**Task goal**
From the line containing "Instruction: Select the Hidden Gem badge" to the last line below, retype everything word for word.

**Exercise input**
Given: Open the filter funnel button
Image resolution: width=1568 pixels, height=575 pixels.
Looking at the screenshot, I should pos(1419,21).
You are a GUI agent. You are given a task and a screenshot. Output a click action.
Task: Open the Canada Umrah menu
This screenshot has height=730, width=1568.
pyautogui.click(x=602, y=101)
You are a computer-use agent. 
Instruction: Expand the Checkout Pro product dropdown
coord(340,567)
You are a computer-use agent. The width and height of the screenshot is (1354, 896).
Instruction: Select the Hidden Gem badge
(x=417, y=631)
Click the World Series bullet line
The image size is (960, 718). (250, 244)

**Answer section**
Instruction: Select the Hidden Gem badge
(x=417, y=631)
Click the World Series bullet line
The image size is (960, 718). (250, 244)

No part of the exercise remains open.